Pay Attention to Your Food

by Gayle Cottrill

Most of us understand the importance of having a healthy diet. We know that we should eat more fruits and vegetables and limit our consumption of junk food. What might not be talked about as much is that how we eat is just as important as what we eat. Below are four things that we can do to help ensure that our meals have a more positive impact on our health.

Eat slowly

It can be tempting to eat quickly in our fast-paced world, but it’s important to slow down and take your time when it comes to eating your meals. It takes around 20 minutes after you start eating for your brain to signal that you’re full. If you eat too fast you run the risk of overeating, which can lead to obesity. In addition to overeating, some studies have suggested that eating too quickly can increase your risk of poor digestion and insulin resistance which in turn could lead to heart disease and diabetes.
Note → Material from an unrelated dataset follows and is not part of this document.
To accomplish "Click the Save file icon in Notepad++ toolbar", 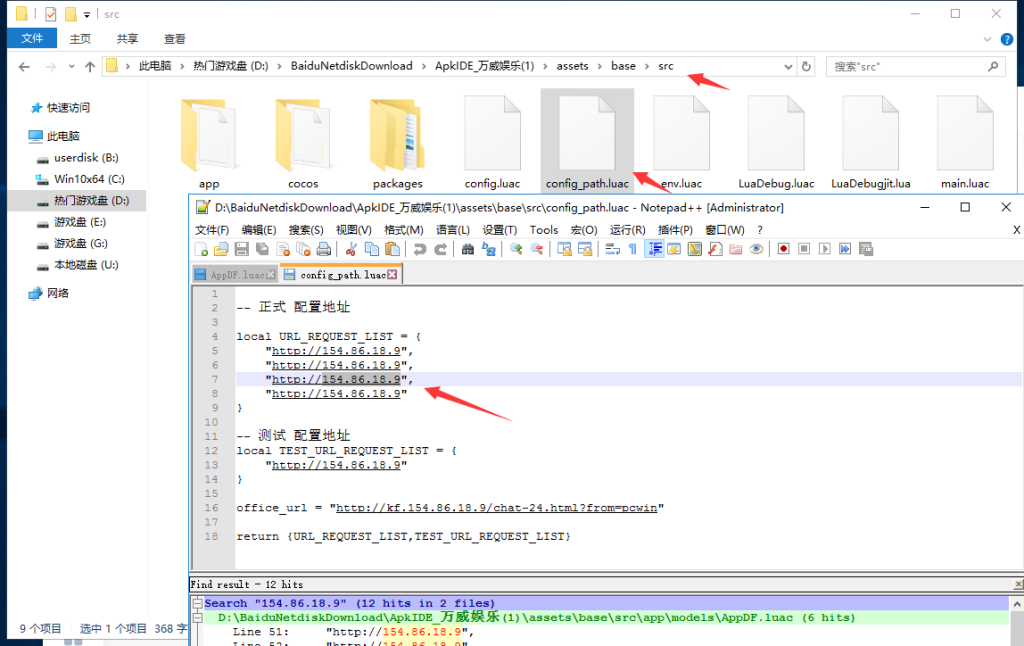I will point(239,249).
If you are a fast eater, try taking smaller bites, finish chewing completely before your swallow, take drinks of water between bites, and try to make your meals last at least 20 to 30 minutes.

Eat more, earlier

Eating in the morning boosts energy and metabolism. Getting in a full meal early in the day also helps you eat less later. Studies have shown that people who eat a good breakfast every day maintain or lose weight, whereas people who eat the most at night tend to gain weight. This is because our metabolism fluctuates throughout the day and begins to slow as the day wears on. Generally, you should stop eating a couple hours before you sleep so that you give yourself time to burn calories. Eating between meals, especially if they are healthy snacks, keeps us energized and less ravenous throughout the day too, which can also help you eat fewer calories later when it’s time to wind down and go to bed.

Eat your vegetables first

Eat the healthiest part of your meal first. If, like me, you enjoy a nice bowl of pasta at dinner, having a salad beforehand can help you eat less carbs and more leafy greens. If your plate is more varied, still start by eating your vegetables. By eating the food that is the best for you first (and remembering to eat slowly) by the time you get to the other parts of dinner, you will already be getting full and won’t eat as much of the food that is less good for you.

Eat mindfully

When we surround ourselves with distractions like television, cell phones, and work while we eat, it is more difficult to pay attention to what our body needs, and what it doesn’t. Just like with eating your food too quickly, if you’re not paying attention to your food, you are more likely to overeat. Studies have shown that allowing ourselves to fully experience our meals, analyze the textures and flavors of our food, and pay attention to how we feel while we eat can lead to less overeating, less weight gain, more enjoyment at meal time, and a healthier you.